Была причина у Окорокова злиться и молча ругаться черными словами – Цезаря отыскать не удалось. Исчез он, будто в воздухе растворился или в каменную стену ушел, как в сказке, не оставив даже следов. Но Окороков в сказки не верил и понимал прекрасно, что самую крупную добычу он из своих рук выпустил, и теперь лишь хватал пустоту, заведомо зная, что занятие это напрасное – разве только для очистки совести. Поэтому поиски в округе прекратил, вывел всех людей из долины и рано утром, едва лишь рассвело, тронулся в путь.

Данила сидел у потухшего костра, смотрел в спины уходящим и тоскливо завидовал. Сам он уйти отсюда не имел права. Вчера, отозвав его в сторону, Окороков сердито приказал:

– Ты, парень, здесь останешься. Иди ищи своего старовера, который главный, и передай ему… Слово в слово передай, ничего не забудь. Я своему обещанию хозяин, как обещался, так и сделаю – не буду их тревожить, сколько возможно. Да одна закавыка имеется – море народу в проходе и в долине побывало, как в кабаке, и слухи про староверов все равно поползут, а я человек подневольный, прикажет начальство – никуда не денусь. Вот и передай ему: желает спокойно жить, пусть проход закрывает – намертво. Так закрывает, чтобы даже мышь не пролезла.

– Да как его закроешь? – невольно удивился Данила. – не калитка, чтоб захлопнуть…

– Это уж пусть у старовера твоего голова болит. Если проход оставит, рано или поздно все равно кто-нибудь придет. Понял меня?

Данила кивнул. А что ему оставалось делать?

Он бы, может, еще и посопротивлялся, попытался бы придумать причину, чтобы отказаться, но вспомнились суровые слова Мирона, которые тот говорил совсем недавно, вспомнились собственные заверения, что староверов никто и пальцем не тронет, если они помогут изловить Цезаря, а еще вспомнилось, кто ему спас жизнь, – все разом вспомнилось, и Данила подчинился.

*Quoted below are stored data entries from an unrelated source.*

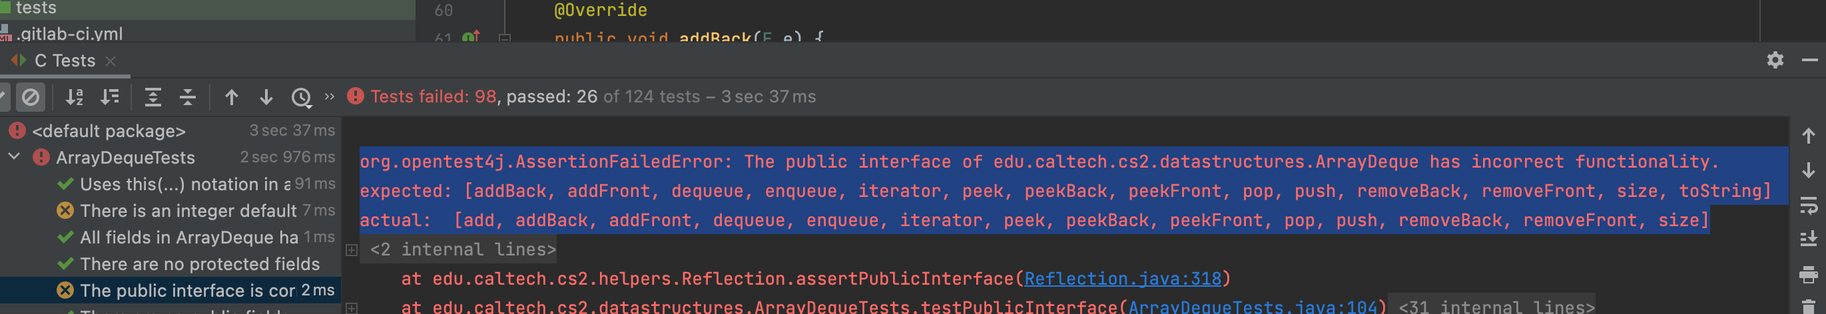The image size is (1826, 314).
Task: Switch to the C Tests run tab
Action: pyautogui.click(x=64, y=61)
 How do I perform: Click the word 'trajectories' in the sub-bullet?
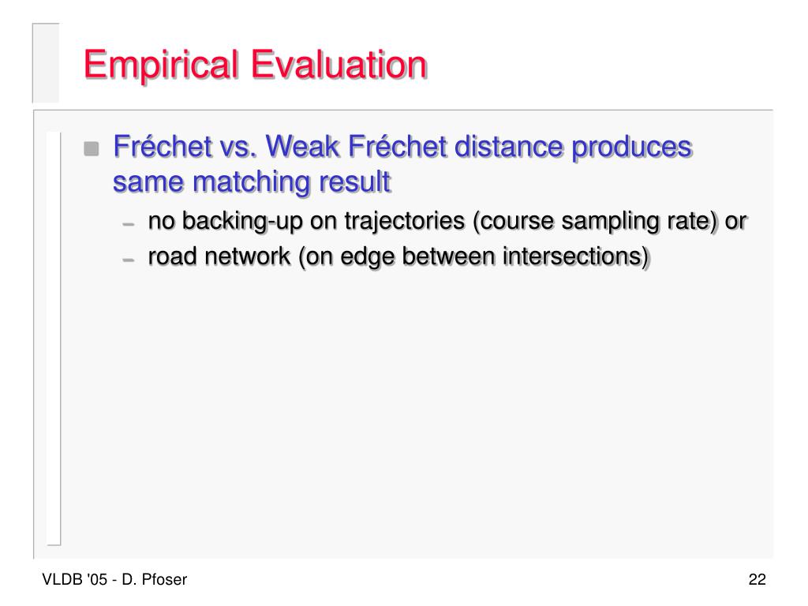pyautogui.click(x=405, y=222)
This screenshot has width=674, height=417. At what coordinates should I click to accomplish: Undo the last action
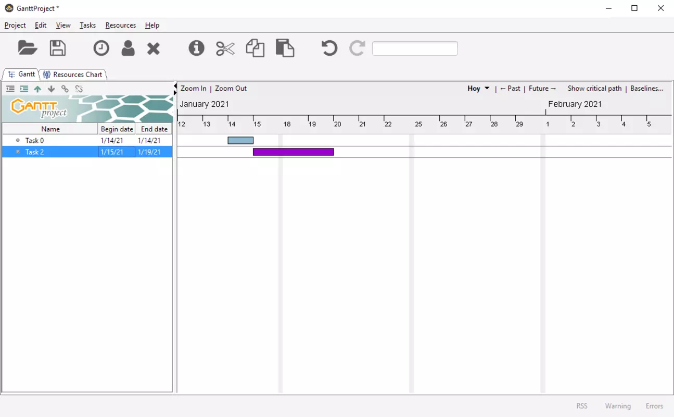coord(329,48)
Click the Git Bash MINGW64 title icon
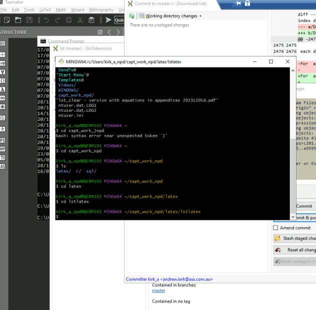 click(x=60, y=62)

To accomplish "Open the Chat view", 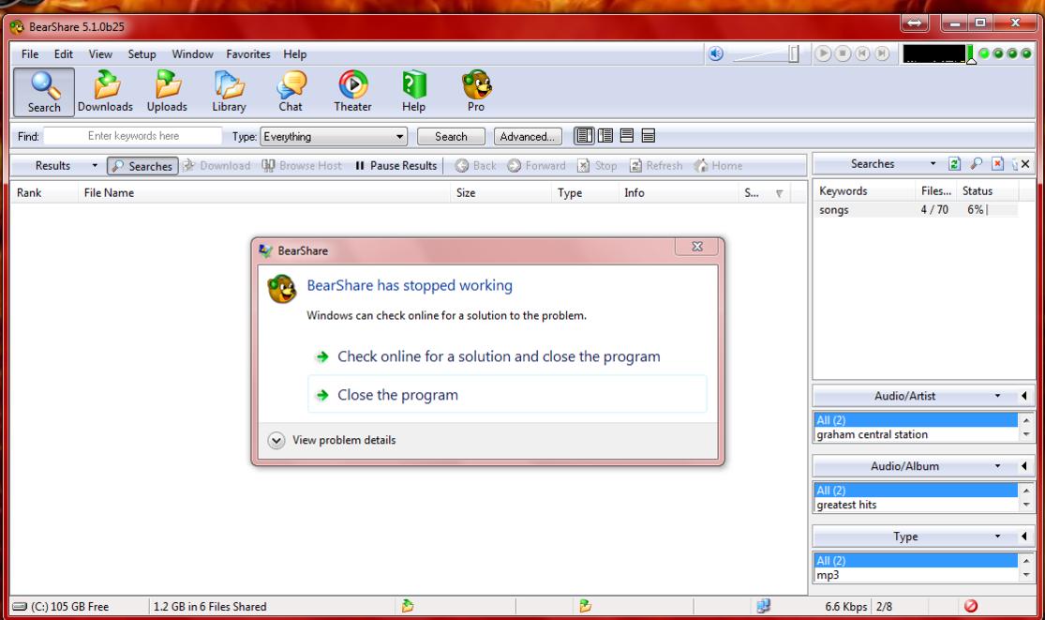I will pos(291,91).
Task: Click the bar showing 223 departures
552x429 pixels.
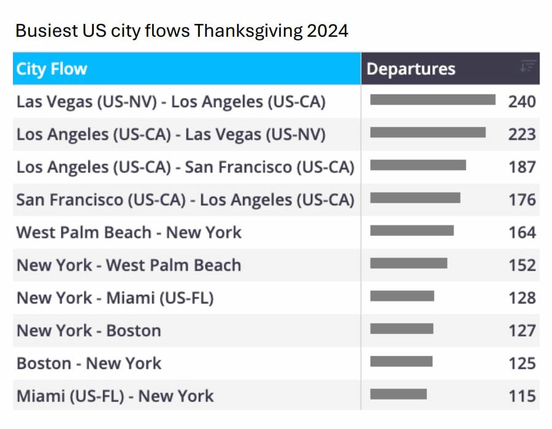Action: pos(427,132)
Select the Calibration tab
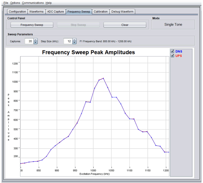 101,12
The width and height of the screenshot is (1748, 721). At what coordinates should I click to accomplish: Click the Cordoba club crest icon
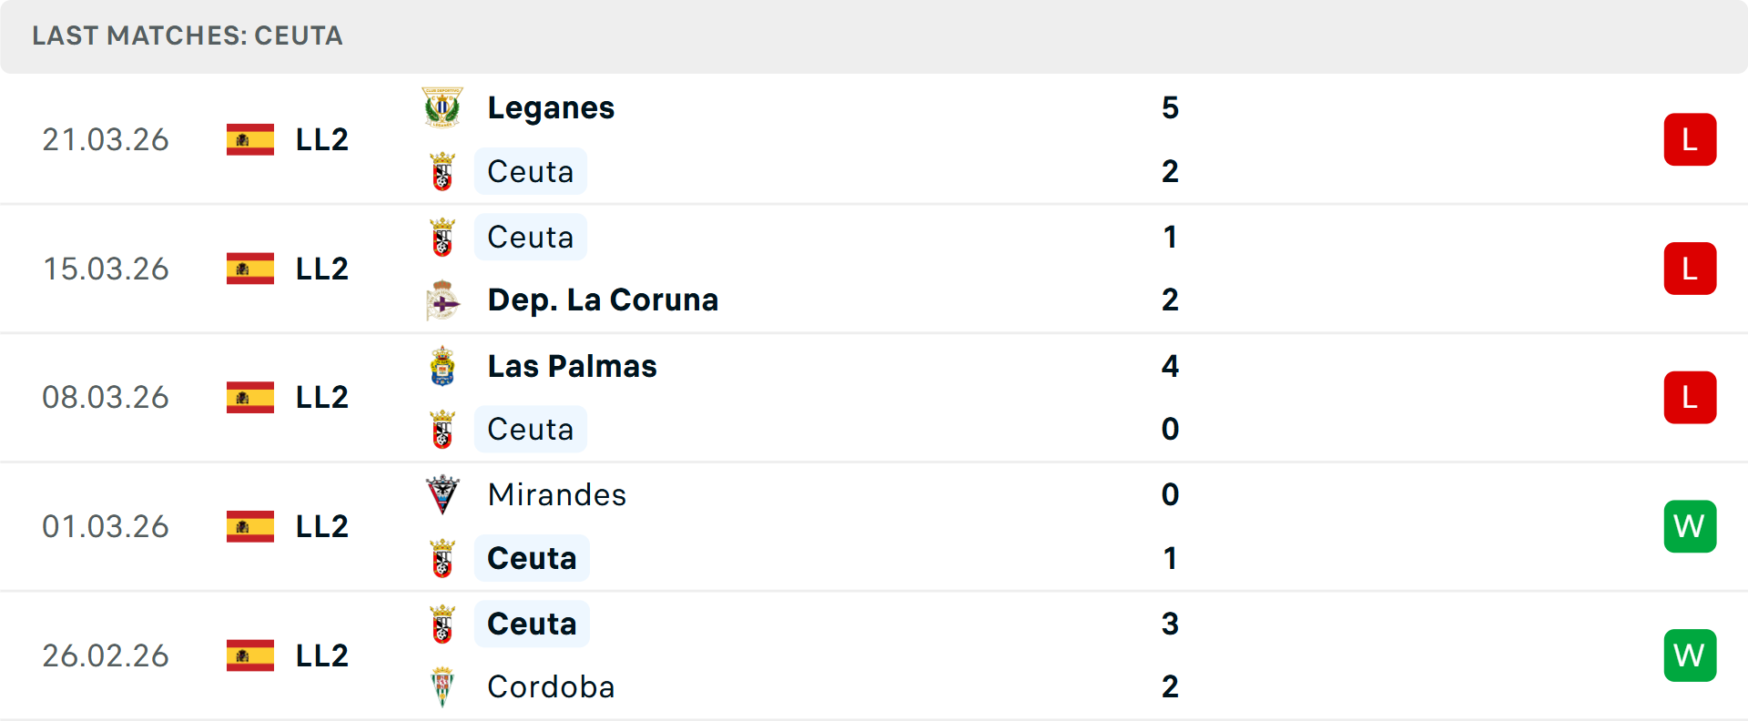click(442, 687)
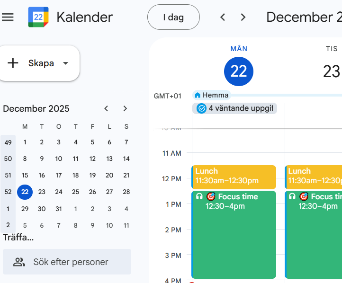The height and width of the screenshot is (283, 342).
Task: Click the pending tasks checkmark icon
Action: 201,108
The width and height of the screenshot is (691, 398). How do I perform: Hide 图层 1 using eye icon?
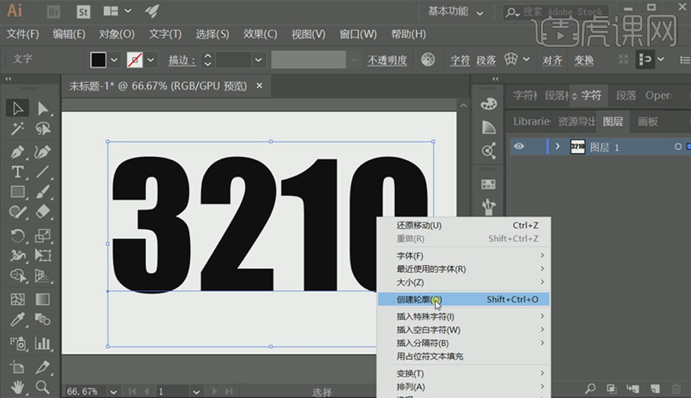[x=519, y=147]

Долго добираться до Мирона не пришлось. Едва лишь Данила вышел из прохода и остановился у рва, где уже не было ни веревок, ни лестницы, как сразу увидел людей, которые ходили между строений. Его тоже заметили, и скоро он стоял перед Мироном. Тот долго вглядывался в него, словно не узнавал, и в глазах светился подозрительный холодок. Наконец разомкнул плотно сжатые губы:

– Зачем остался?

Данила передал ему слова Окорокова. Говорил и тревожился: поверит ли Мирон, не посчитает ли, что исправник просто-напросто решил посмеяться над староверами, предложив им закрыть проход?

Но Мирон выслушал не перебивая, помолчал и, повернувшись спиной к Даниле, позвал:

– Ступай за мной.

Они вошли в одно из строений, где все было перевернуто вверх тормашками, рядком сели на лавку и снова долгое молчание пролегло между ними. В выбитое окно широкой полосой ломился солнечный свет, и в нем металась, отчаянно трепеща крыльями, зеленая бабочка. Мирон поднялся с лавки, открыл дверь и ласково принялся уговаривать:

– Лети, глупая, чего мечешься, лети на волю, хоть в дверь лети, хоть в окно – все открыто.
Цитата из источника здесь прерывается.